John Renton Denning.

CCX
SOLDIERS OF IND

Men of the Hills and men of the Plains, men of the Isles and Sea,
Brothers in bond of battle and blood wherever the battle may be;
A song and a thought for your fighting line, a song for the march and camp,
A song to the beat of the rolling drums, a song to the measured tramp,
When the feet lift up on the dusty road ’neath sun and moon and star,
And the prayer is prayed by mother and maid for their best beloved afar!

What say the Plains—the Plains that stretch along
From hamlet and from field, from fold and byre?
‘Here once toiled one who sang his peasant song
And now reaps harvest ’mid the tribesmen’s fire!
The Spirit of a mightier world than springs
From his poor village led him on
To glory! Yea—to glory!’—Ever sings
The Spirit of the Plains when he is gone!

What say the Hills whence come the Gurkha breed—
The bull-dogs of the East? From crest and vale
Reverberate the echoes, swift they speed
On falling waters or the mountain gale!
‘Our Hillmen brave as lions have gone forth;
They were our sons; we bred them—even we—
To face thy foemen, Islands of the North,
We know their worth and sing it thus to thee!’

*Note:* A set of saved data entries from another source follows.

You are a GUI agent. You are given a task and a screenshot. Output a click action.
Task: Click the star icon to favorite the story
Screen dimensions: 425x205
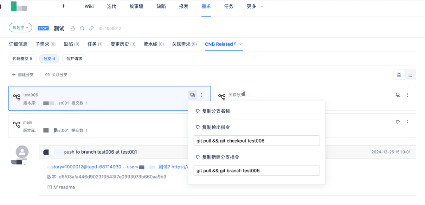click(82, 29)
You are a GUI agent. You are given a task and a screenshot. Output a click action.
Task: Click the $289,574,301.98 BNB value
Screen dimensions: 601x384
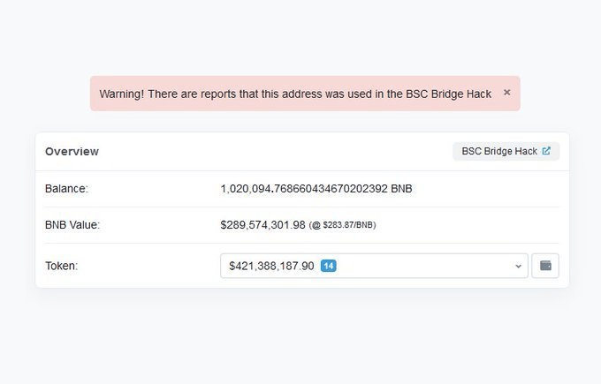pyautogui.click(x=263, y=225)
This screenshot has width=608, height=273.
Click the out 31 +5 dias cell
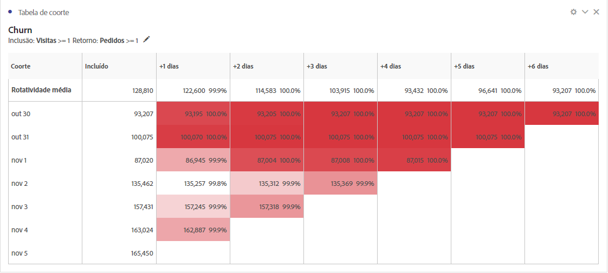[x=488, y=137]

What say the Passes? There the requiem
Of battle lingers o’er the undying dead—
‘Our Soldiers of the Sun, whose diadem
Of honour glitters in the nullah bed,
Or by the hillside drear, or dark ravine,
Or on the sangared steep—a solemn ray
That touches thus the thing that once hath been,
With glory—glory!’—So the Passes say!

And so the great world hears and men’s eyes blaze
As each one to his neighbour cries ‘Well done!’
A little thing this speech—this flower of praise,
Yet let it crown our Soldiers of the Sun!
Not here alone—for here we know them well;
But tell our English, waiting on the shore
To welcome back their heroes: ‘Lo! these fell
Even as ours—as brave—for evermore!’

I hear the roar amid the London street:—
The earth hath not its equal, whether it be
For ignorance or knowledge, and the feet
That press therein and eyes that turn to see
Know nothing of our sepoys—let them know
That here be men beneath whose dark skin runs
A battle-virtue kindred with the glow
That fires the leaping pulses of their sons!

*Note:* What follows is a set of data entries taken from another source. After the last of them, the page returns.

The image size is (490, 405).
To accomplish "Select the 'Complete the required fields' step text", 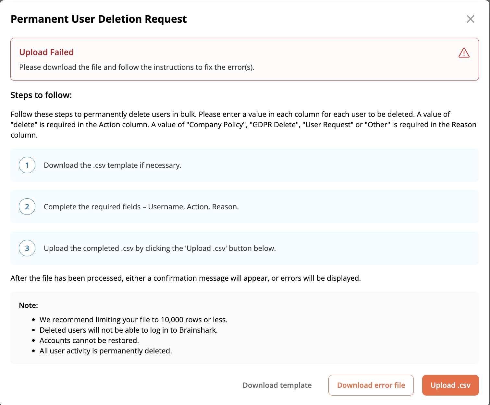I will tap(141, 207).
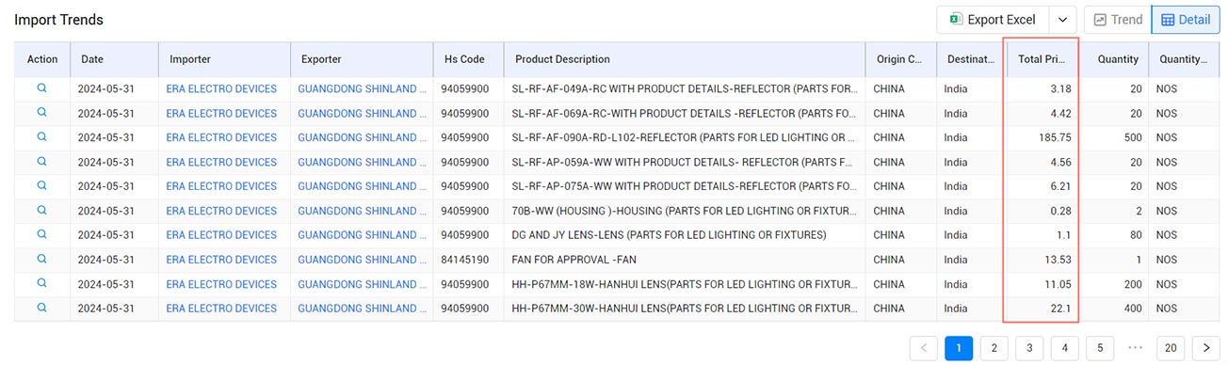Open details for the DG AND JY LENS row
1228x365 pixels.
pyautogui.click(x=41, y=234)
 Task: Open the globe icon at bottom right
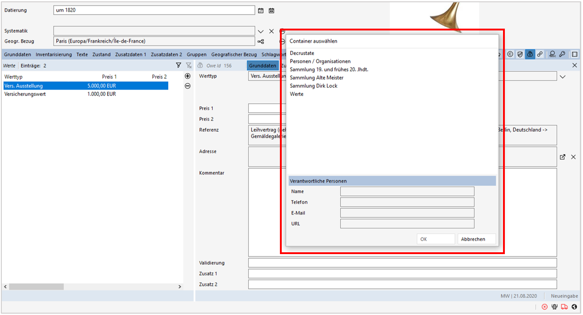[x=574, y=307]
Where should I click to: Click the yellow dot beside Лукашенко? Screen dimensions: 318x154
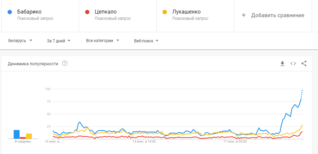165,12
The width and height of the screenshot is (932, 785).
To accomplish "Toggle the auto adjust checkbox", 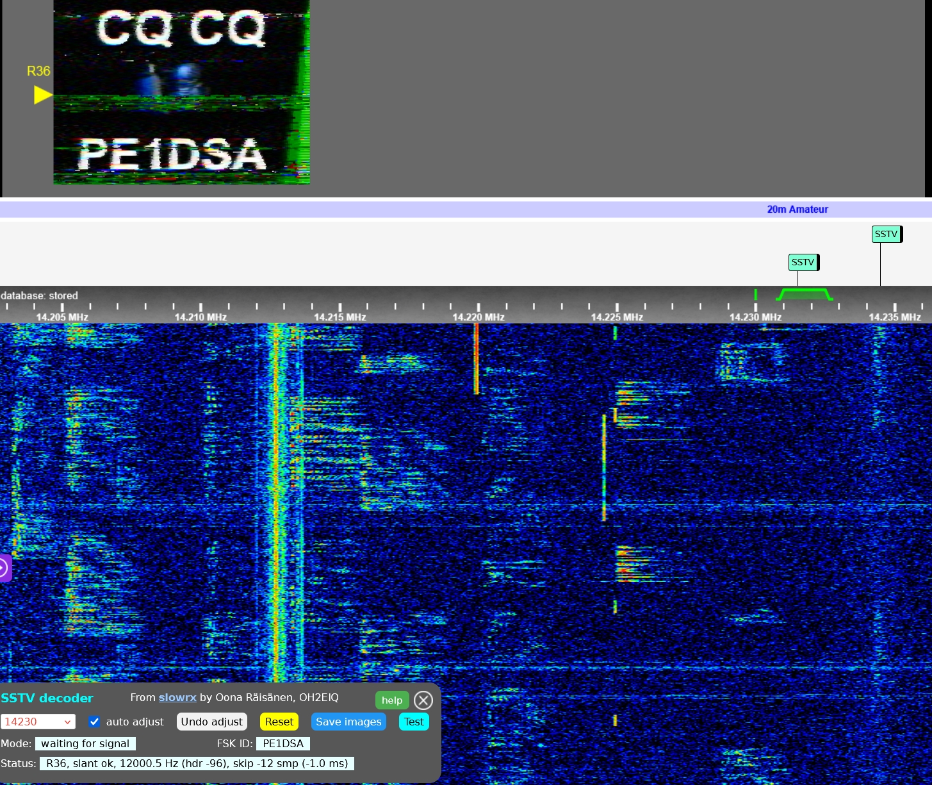I will [95, 722].
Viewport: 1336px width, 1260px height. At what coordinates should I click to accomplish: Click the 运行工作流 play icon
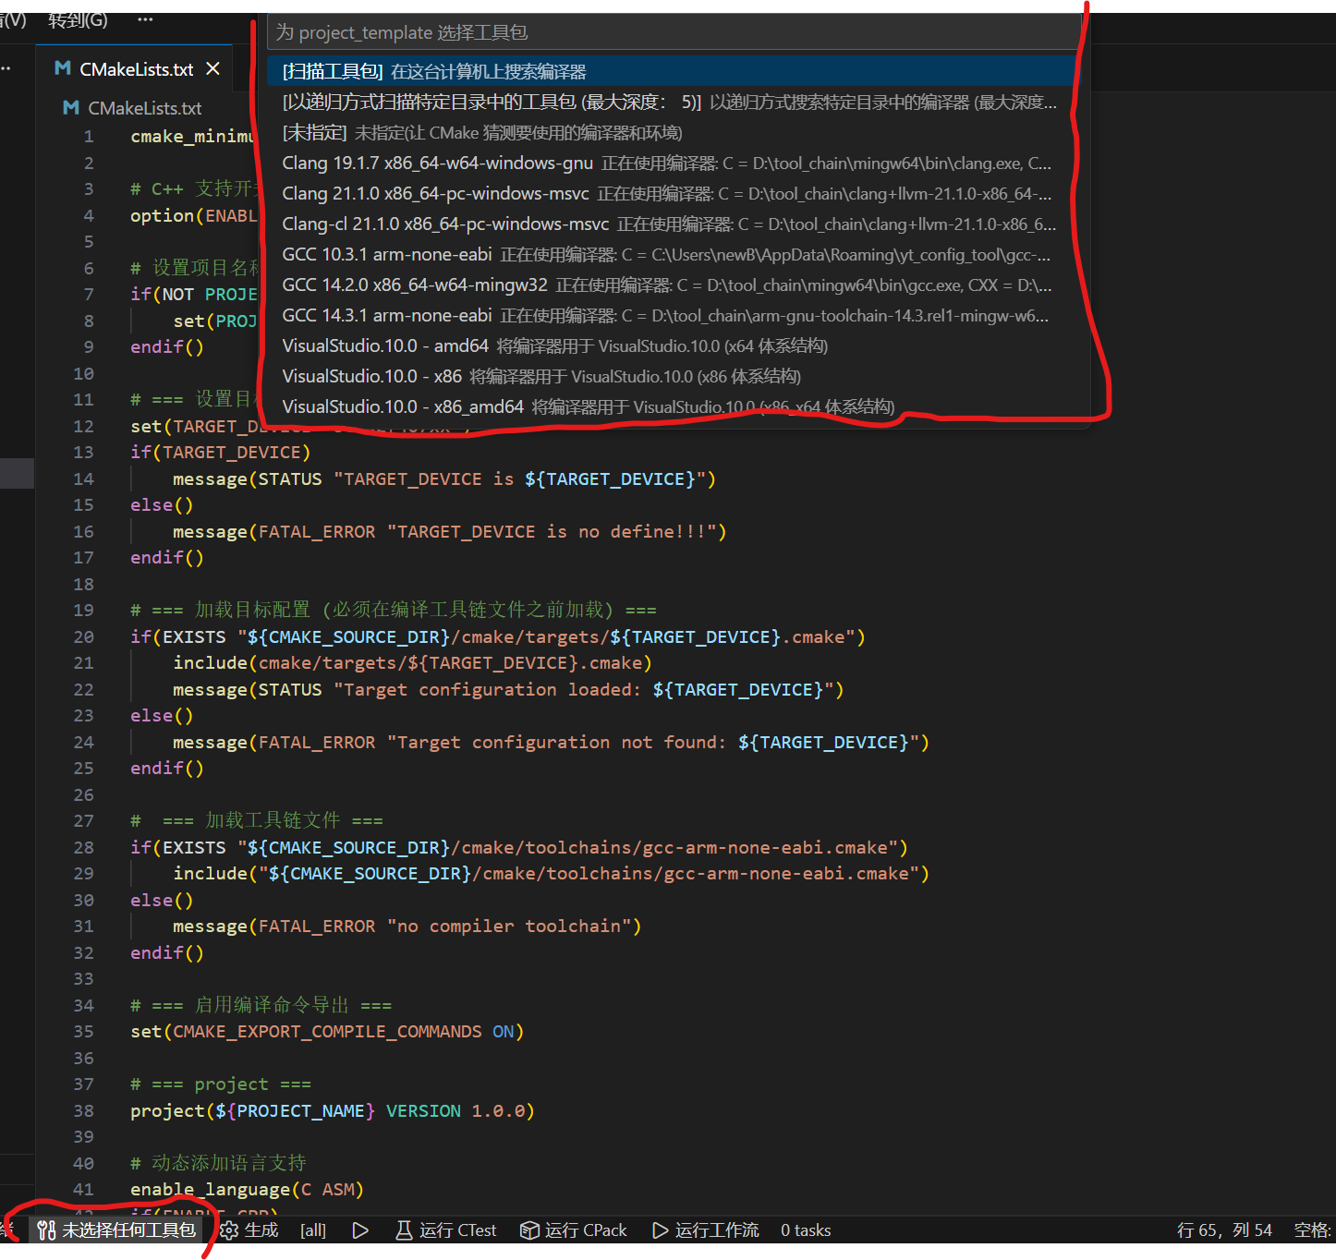[x=660, y=1230]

’Tis worth proclaiming. Yea, it seems to me
This loyalty—to death—lies close akin
To all the noblest human traits that be,
Engendered whence we know not—yet within
Choice spirits nobly gathered. Lo! we stand,
Needs must, against the world, Yet war’s alarms
Are nothing to our mightiest Motherland,
While Nation circles Nation in her arms!